Items from a data source
----------------------------------------
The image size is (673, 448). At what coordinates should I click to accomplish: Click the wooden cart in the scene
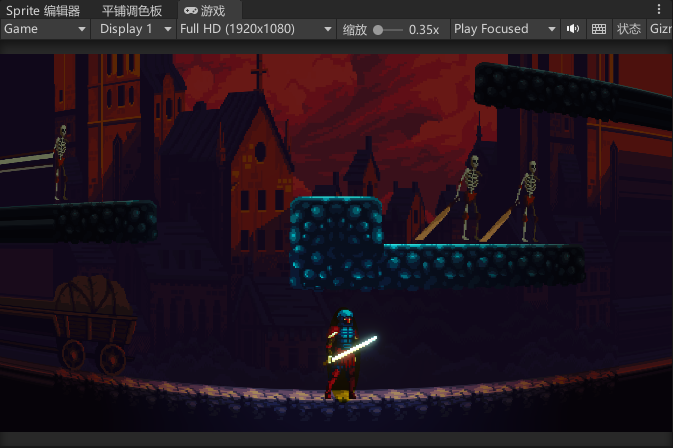(93, 320)
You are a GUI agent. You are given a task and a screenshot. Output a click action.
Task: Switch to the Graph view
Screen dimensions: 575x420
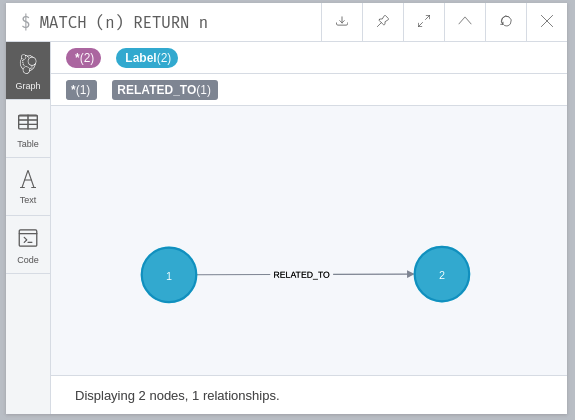(28, 71)
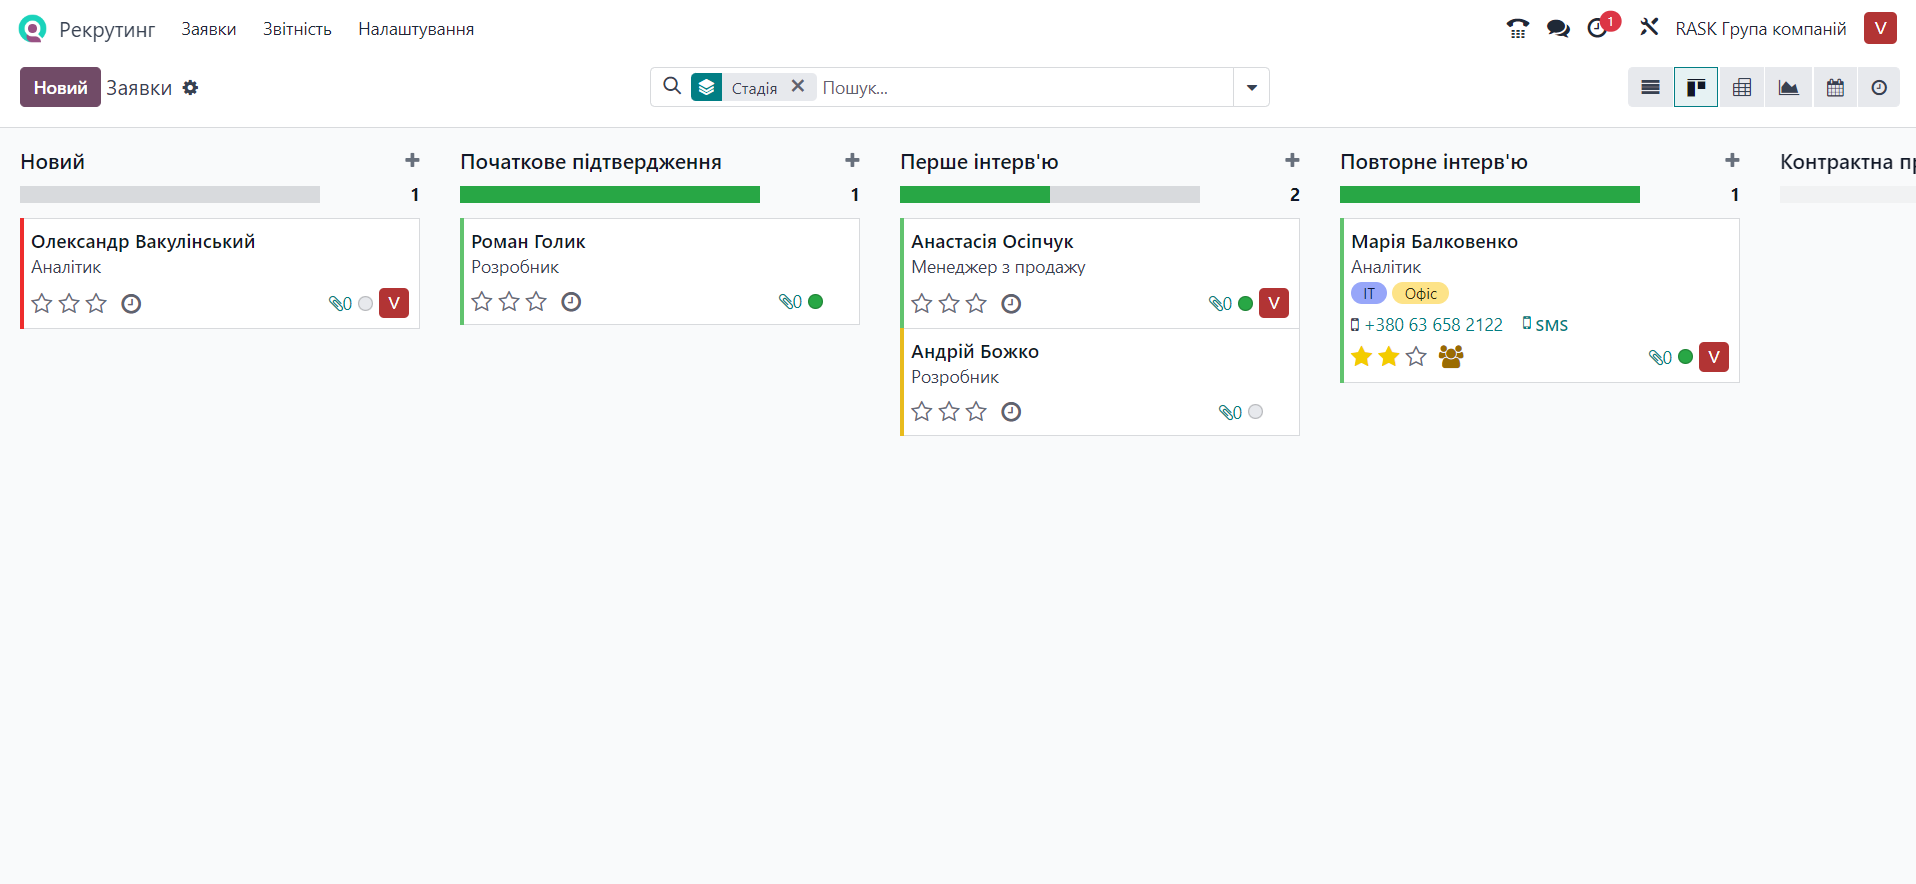Open the user avatar menu in header
The height and width of the screenshot is (884, 1916).
(1880, 28)
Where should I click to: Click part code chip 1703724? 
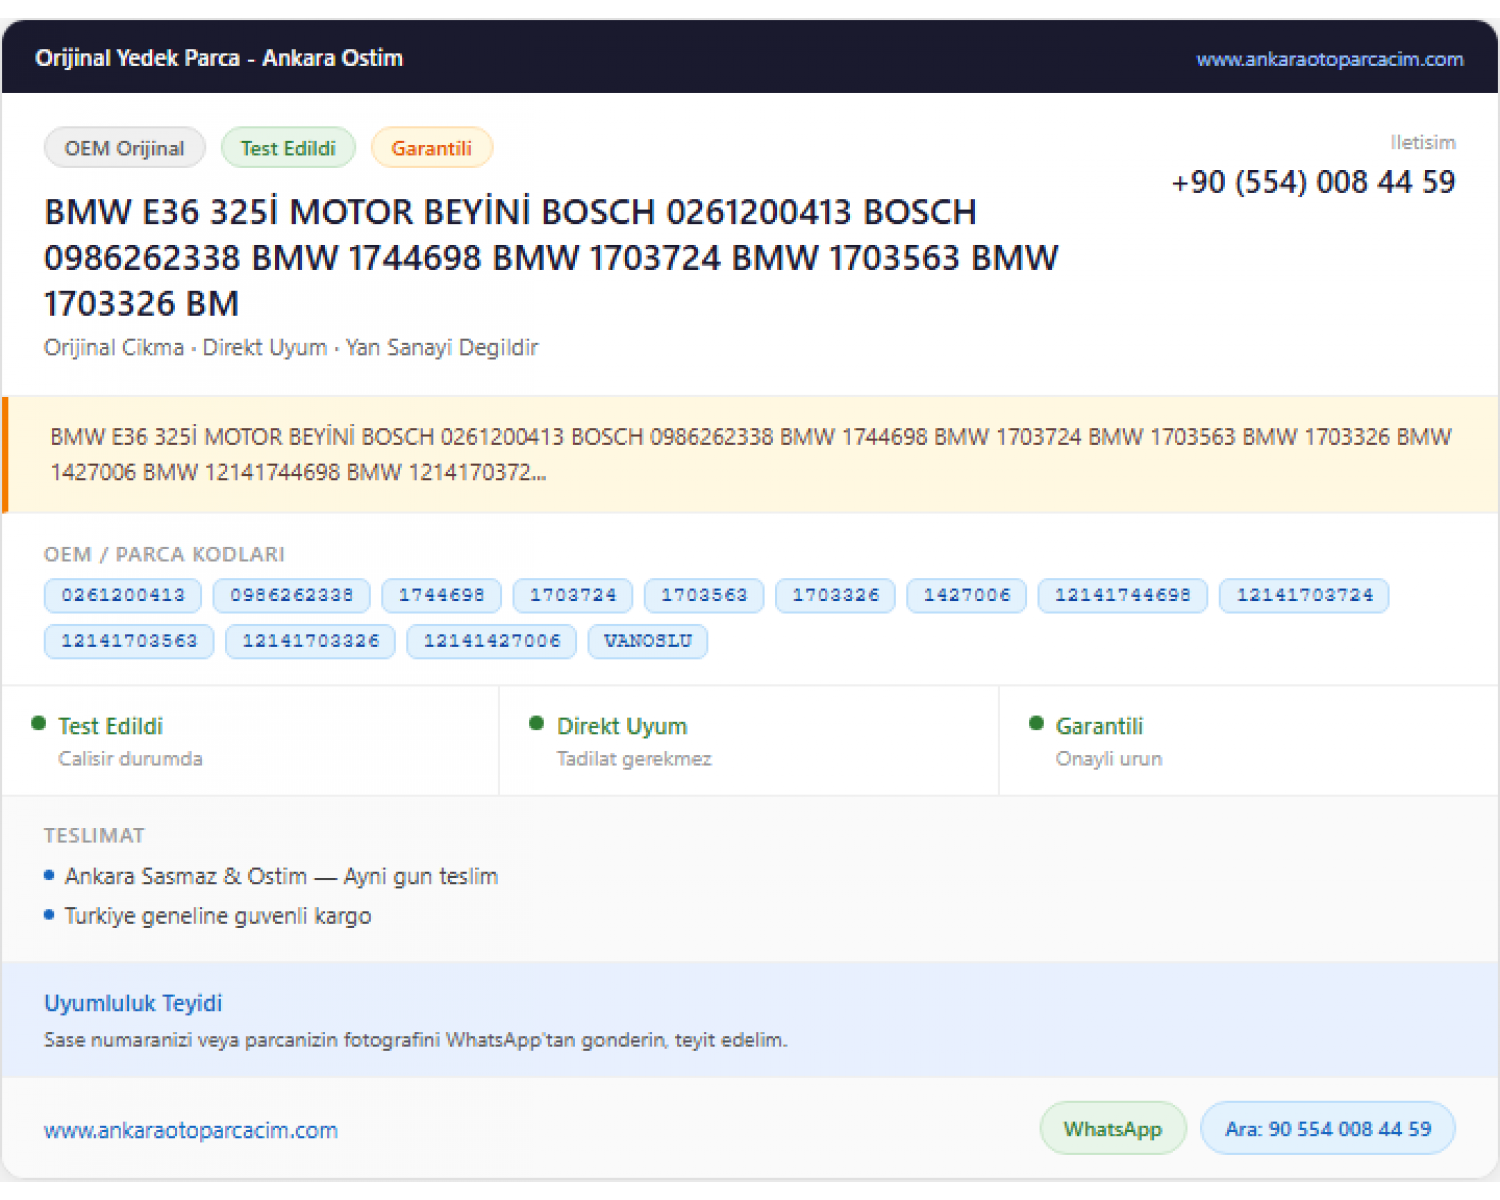point(573,595)
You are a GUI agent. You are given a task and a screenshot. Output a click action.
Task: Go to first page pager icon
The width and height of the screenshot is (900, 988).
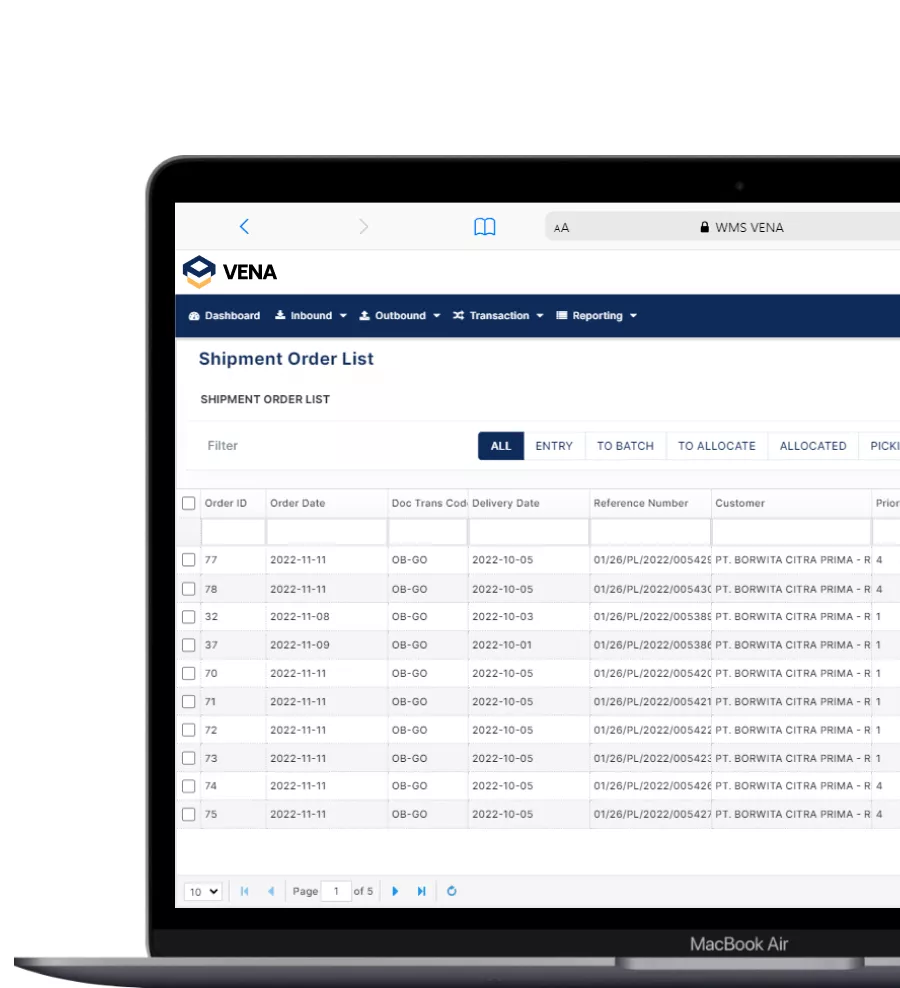coord(245,891)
----------------------------------------
Your task =>
Word-for-word restatement: every line from the one with "Screen dimensions: 575x420" through the final line of the data, both ends included, pictures excluded.

Completed exercise =>
Screen dimensions: 575x420
(28, 71)
Open the user avatar menu in header
The height and width of the screenshot is (884, 1916).
(1880, 28)
Where should I click to: Click part code chip 1703724? 
point(573,595)
You are a GUI agent. You are given a task and a screenshot. Output a click action.
Task: Go to first page pager icon
The width and height of the screenshot is (900, 988).
coord(245,891)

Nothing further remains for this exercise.